::: LISTING :::

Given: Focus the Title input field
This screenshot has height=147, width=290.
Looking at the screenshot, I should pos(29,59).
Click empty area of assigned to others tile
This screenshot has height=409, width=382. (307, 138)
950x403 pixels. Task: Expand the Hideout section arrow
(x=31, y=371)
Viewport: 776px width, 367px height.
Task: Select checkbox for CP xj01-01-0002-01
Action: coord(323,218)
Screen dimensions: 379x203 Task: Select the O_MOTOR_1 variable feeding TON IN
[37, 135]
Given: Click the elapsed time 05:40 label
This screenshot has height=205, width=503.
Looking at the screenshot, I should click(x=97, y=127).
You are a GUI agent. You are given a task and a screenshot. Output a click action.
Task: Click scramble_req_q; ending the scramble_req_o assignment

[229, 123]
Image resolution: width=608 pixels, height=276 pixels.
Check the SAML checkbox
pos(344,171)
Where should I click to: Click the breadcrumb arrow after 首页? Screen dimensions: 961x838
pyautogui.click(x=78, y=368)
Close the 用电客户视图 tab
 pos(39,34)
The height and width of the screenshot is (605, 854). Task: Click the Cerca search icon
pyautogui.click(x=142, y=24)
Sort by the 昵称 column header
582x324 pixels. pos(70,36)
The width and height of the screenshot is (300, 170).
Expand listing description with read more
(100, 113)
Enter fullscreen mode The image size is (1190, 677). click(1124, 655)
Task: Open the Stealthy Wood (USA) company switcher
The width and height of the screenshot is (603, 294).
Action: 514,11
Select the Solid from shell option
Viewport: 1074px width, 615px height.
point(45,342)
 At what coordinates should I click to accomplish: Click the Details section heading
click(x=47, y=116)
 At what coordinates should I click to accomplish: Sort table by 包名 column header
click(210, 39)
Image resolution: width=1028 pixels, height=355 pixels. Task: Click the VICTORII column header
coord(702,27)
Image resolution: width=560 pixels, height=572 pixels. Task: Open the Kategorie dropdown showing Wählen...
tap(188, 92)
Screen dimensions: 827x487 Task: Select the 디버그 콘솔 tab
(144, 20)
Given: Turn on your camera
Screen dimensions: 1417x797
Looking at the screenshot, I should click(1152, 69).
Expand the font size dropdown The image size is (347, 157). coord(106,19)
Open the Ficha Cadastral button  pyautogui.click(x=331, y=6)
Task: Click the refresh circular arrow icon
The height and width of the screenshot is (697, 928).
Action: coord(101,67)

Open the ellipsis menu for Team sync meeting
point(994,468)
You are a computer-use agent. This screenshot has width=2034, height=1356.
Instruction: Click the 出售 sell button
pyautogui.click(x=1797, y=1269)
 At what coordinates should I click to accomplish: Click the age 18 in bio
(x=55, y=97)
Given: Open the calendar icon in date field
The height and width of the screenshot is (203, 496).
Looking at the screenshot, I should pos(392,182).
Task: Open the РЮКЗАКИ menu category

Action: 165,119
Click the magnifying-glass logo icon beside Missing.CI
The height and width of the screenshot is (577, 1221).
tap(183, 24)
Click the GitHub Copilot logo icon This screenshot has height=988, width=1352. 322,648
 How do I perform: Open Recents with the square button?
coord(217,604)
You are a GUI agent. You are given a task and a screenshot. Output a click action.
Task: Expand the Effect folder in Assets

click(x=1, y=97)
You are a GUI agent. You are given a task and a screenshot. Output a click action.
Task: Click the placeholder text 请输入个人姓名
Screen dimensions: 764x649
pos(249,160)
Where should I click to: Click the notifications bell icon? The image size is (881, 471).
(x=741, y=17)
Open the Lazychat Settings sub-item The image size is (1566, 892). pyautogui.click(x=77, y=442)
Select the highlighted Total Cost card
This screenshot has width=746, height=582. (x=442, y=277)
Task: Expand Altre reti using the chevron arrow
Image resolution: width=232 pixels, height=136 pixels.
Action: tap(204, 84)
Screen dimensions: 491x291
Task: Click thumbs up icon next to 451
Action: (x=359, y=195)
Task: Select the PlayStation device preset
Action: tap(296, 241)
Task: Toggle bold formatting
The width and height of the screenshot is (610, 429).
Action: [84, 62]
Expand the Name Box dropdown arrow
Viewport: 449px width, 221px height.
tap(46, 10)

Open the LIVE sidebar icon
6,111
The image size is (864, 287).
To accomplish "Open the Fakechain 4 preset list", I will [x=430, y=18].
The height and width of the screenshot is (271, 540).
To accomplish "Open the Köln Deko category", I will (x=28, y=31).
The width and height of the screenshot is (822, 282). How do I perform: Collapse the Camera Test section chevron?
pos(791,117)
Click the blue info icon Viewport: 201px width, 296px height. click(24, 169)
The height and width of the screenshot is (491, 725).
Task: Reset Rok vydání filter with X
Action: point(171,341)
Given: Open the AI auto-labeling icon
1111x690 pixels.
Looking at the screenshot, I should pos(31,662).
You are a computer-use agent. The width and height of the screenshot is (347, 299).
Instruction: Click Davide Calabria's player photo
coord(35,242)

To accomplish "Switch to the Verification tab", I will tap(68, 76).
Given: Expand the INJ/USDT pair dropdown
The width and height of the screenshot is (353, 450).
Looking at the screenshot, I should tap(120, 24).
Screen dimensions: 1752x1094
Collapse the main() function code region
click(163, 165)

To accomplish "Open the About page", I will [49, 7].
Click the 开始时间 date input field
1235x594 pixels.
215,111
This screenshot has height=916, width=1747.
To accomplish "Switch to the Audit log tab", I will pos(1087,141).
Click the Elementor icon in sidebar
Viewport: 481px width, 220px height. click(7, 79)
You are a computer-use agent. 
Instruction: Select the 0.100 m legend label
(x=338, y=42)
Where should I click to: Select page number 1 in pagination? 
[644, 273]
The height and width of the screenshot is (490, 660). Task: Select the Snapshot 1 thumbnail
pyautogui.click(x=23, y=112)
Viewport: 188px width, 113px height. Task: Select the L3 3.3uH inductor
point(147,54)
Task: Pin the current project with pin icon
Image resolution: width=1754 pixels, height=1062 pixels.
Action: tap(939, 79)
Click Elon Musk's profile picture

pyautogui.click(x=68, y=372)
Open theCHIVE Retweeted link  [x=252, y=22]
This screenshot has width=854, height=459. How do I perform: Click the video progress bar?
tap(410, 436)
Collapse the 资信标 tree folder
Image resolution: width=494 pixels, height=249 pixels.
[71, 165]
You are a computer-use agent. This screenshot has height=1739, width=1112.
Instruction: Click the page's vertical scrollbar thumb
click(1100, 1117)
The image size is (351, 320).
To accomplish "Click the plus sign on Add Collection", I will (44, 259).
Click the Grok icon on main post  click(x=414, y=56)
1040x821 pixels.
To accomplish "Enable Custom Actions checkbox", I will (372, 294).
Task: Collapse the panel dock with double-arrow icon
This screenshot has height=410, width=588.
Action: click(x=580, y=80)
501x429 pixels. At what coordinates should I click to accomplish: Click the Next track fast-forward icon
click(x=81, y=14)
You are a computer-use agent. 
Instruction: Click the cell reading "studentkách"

:::

- [WHAT THIS TASK INVOLVES]
Convert all of the rows above into a Markdown table with the columns "Number" and "Line", giving each nonblank line its own table row in order and omitting blank lines.

- [ANSWER TO THE EXERCISE]
| Number | Line |
|---|---|
| 1 | Given: Focus the Title input field |
| 2 | This screenshot has height=147, width=290. |
| 3 | Looking at the screenshot, I should pos(29,59). |
| 4 | Click empty area of assigned to others tile |
| 5 | This screenshot has height=409, width=382. (307, 138) |
| 6 | 950x403 pixels. Task: Expand the Hideout section arrow |
| 7 | (x=31, y=371) |
| 8 | Viewport: 776px width, 367px height. |
| 9 | Task: Select checkbox for CP xj01-01-0002-01 |
| 10 | Action: coord(323,218) |
| 11 | Screen dimensions: 379x203 Task: Select the O_MOTOR_1 variable feeding TON IN |
| 12 | [37, 135] |
| 13 | Given: Click the elapsed time 05:40 label |
| 14 | This screenshot has height=205, width=503. |
| 15 | Looking at the screenshot, I should click(x=97, y=127). |
| 16 | You are a GUI agent. You are given a task and a screenshot. Output a click action. |
| 17 | Task: Click scramble_req_q; ending the scramble_req_o assignment |
| 18 | [229, 123] |
| 19 | Image resolution: width=608 pixels, height=276 pixels. |
| 20 | Check the SAML checkbox |
| 21 | pos(344,171) |
| 22 | Where should I click to: Click the breadcrumb arrow after 首页? Screen dimensions: 961x838 |
| 23 | pyautogui.click(x=78, y=368) |
| 24 | Close the 用电客户视图 tab |
| 25 |  pos(39,34) |
| 26 | The height and width of the screenshot is (605, 854). Task: Click the Cerca search icon |
| 27 | pyautogui.click(x=142, y=24) |
| 28 | Sort by the 昵称 column header |
| 29 | 582x324 pixels. pos(70,36) |
| 30 | The width and height of the screenshot is (300, 170). |
| 31 | Expand listing description with read more |
| 32 | (100, 113) |
| 33 | Enter fullscreen mode The image size is (1190, 677). click(1124, 655) |
| 34 | Task: Open the Stealthy Wood (USA) company switcher |
| 35 | The width and height of the screenshot is (603, 294). |
| 36 | Action: 514,11 |
| 37 | Select the Solid from shell option |
| 38 | Viewport: 1074px width, 615px height. |
| 39 | point(45,342) |
| 40 |  At what coordinates should I click to accomplish: Click the Details section heading |
| 41 | click(x=47, y=116) |
| 42 |  At what coordinates should I click to accomplish: Sort table by 包名 column header |
| 43 | click(210, 39) |
| 44 | Image resolution: width=1028 pixels, height=355 pixels. Task: Click the VICTORII column header |
| 45 | coord(702,27) |
| 46 | Image resolution: width=560 pixels, height=572 pixels. Task: Open the Kategorie dropdown showing Wählen... |
| 47 | tap(188, 92) |
| 48 | Screen dimensions: 827x487 Task: Select the 디버그 콘솔 tab |
| 49 | (144, 20) |
| 50 | Given: Turn on your camera |
| 51 | Screen dimensions: 1417x797 |
| 52 | Looking at the screenshot, I should click(1152, 69). |
| 53 | Expand the font size dropdown The image size is (347, 157). coord(106,19) |
| 54 | Open the Ficha Cadastral button  pyautogui.click(x=331, y=6) |
| 55 | Task: Click the refresh circular arrow icon |
| 56 | The height and width of the screenshot is (697, 928). |
| 57 | Action: coord(101,67) |
| 58 | Open the ellipsis menu for Team sync meeting |
| 59 | point(994,468) |
| 60 | You are a computer-use agent. This screenshot has width=2034, height=1356. |
| 61 | Instruction: Click the 出售 sell button |
| 62 | pyautogui.click(x=1797, y=1269) |
| 63 |  At what coordinates should I click to accomplish: Click the age 18 in bio |
| 64 | (x=55, y=97) |
| 65 | Given: Open the calendar icon in date field |
| 66 | The height and width of the screenshot is (203, 496). |
| 67 | Looking at the screenshot, I should pos(392,182). |
| 68 | Task: Open the РЮКЗАКИ menu category |
| 69 | Action: 165,119 |
| 70 | Click the magnifying-glass logo icon beside Missing.CI |
| 71 | The height and width of the screenshot is (577, 1221). |
| 72 | tap(183, 24) |
| 73 | Click the GitHub Copilot logo icon This screenshot has height=988, width=1352. 322,648 |
| 74 |  How do I perform: Open Recents with the square button? |
| 75 | coord(217,604) |
| 76 | You are a GUI agent. You are given a task and a screenshot. Output a click action. |
| 77 | Task: Expand the Effect folder in Assets |
| 78 | click(x=1, y=97) |
| 79 | You are a GUI agent. You are given a task and a screenshot. Output a click action. |
| 80 | Task: Click the placeholder text 请输入个人姓名 |
| 81 | Screen dimensions: 764x649 |
| 82 | pos(249,160) |
| 83 | Where should I click to: Click the notifications bell icon? The image size is (881, 471). |
| 84 | (x=741, y=17) |
| 85 | Open the Lazychat Settings sub-item The image size is (1566, 892). pyautogui.click(x=77, y=442) |
| 86 | Select the highlighted Total Cost card |
| 87 | This screenshot has width=746, height=582. (x=442, y=277) |
| 88 | Task: Expand Altre reti using the chevron arrow |
| 89 | Image resolution: width=232 pixels, height=136 pixels. |
| 90 | Action: tap(204, 84) |
| 91 | Screen dimensions: 491x291 |
| 92 | Task: Click thumbs up icon next to 451 |
| 93 | Action: (x=359, y=195) |
| 94 | Task: Select the PlayStation device preset |
| 95 | Action: tap(296, 241) |
| 96 | Task: Toggle bold formatting |
| 97 | The width and height of the screenshot is (610, 429). |
| 98 | Action: [84, 62] |
| 99 | Expand the Name Box dropdown arrow |
| 100 | Viewport: 449px width, 221px height. |
| 101 | tap(46, 10) |
| 102 | Open the LIVE sidebar icon |
| 103 | 6,111 |
| 104 | The image size is (864, 287). |
| 105 | To accomplish "Open the Fakechain 4 preset list", I will [x=430, y=18]. |
| 106 | The height and width of the screenshot is (271, 540). |
| 107 | To accomplish "Open the Köln Deko category", I will (x=28, y=31). |
| 108 | The width and height of the screenshot is (822, 282). How do I perform: Collapse the Camera Test section chevron? |
| 109 | pos(791,117) |
| 110 | Click the blue info icon Viewport: 201px width, 296px height. click(24, 169) |
| 111 | The height and width of the screenshot is (491, 725). |
| 112 | Task: Reset Rok vydání filter with X |
| 113 | Action: point(171,341) |
| 114 | Given: Open the AI auto-labeling icon |
| 115 | 1111x690 pixels. |
| 116 | Looking at the screenshot, I should pos(31,662). |
| 117 | You are a computer-use agent. The width and height of the screenshot is (347, 299). |
| 118 | Instruction: Click Davide Calabria's player photo |
| 119 | coord(35,242) |
| 120 | To accomplish "Switch to the Verification tab", I will tap(68, 76). |
| 121 | Given: Expand the INJ/USDT pair dropdown |
| 122 | The width and height of the screenshot is (353, 450). |
| 123 | Looking at the screenshot, I should tap(120, 24). |
| 124 | Screen dimensions: 1752x1094 |
| 125 | Collapse the main() function code region |
| 126 | click(163, 165) |
| 127 | To accomplish "Open the About page", I will [49, 7]. |
| 128 | Click the 开始时间 date input field |
| 129 | 1235x594 pixels. |
| 130 | 215,111 |
| 131 | This screenshot has height=916, width=1747. |
| 132 | To accomplish "Switch to the Audit log tab", I will pos(1087,141). |
| 133 | Click the Elementor icon in sidebar |
| 134 | Viewport: 481px width, 220px height. click(7, 79) |
| 135 | You are a computer-use agent.  |
| 136 | Instruction: Select the 0.100 m legend label |
| 137 | (x=338, y=42) |
| 138 | Where should I click to: Select page number 1 in pagination?  |
| 139 | [644, 273] |
| 140 | The height and width of the screenshot is (490, 660). Task: Select the Snapshot 1 thumbnail |
| 141 | pyautogui.click(x=23, y=112) |
| 142 | Viewport: 188px width, 113px height. Task: Select the L3 3.3uH inductor |
| 143 | point(147,54) |
| 144 | Task: Pin the current project with pin icon |
| 145 | Image resolution: width=1754 pixels, height=1062 pixels. |
| 146 | Action: tap(939, 79) |
| 147 | Click Elon Musk's profile picture |
| 148 | pyautogui.click(x=68, y=372) |
| 149 | Open theCHIVE Retweeted link  [x=252, y=22] |
| 150 | This screenshot has width=854, height=459. How do I perform: Click the video progress bar? |
| 151 | tap(410, 436) |
| 152 | Collapse the 资信标 tree folder |
| 153 | Image resolution: width=494 pixels, height=249 pixels. |
| 154 | [71, 165] |
| 155 | You are a computer-use agent. This screenshot has height=1739, width=1112. |
| 156 | Instruction: Click the page's vertical scrollbar thumb |
| 157 | click(1100, 1117) |
| 158 | The image size is (351, 320). |
| 159 | To accomplish "Click the plus sign on Add Collection", I will (44, 259). |
| 160 | Click the Grok icon on main post  click(x=414, y=56) |
| 161 | 1040x821 pixels. |
| 162 | To accomplish "Enable Custom Actions checkbox", I will (372, 294). |
| 163 | Task: Collapse the panel dock with double-arrow icon |
| 164 | This screenshot has height=410, width=588. |
| 165 | Action: click(x=580, y=80) |
| 166 | 501x429 pixels. At what coordinates should I click to accomplish: Click the Next track fast-forward icon |
| 167 | click(x=81, y=14) |
| 168 | You are a computer-use agent.  |
| 169 | Instruction: Click the cell reading "studentkách" |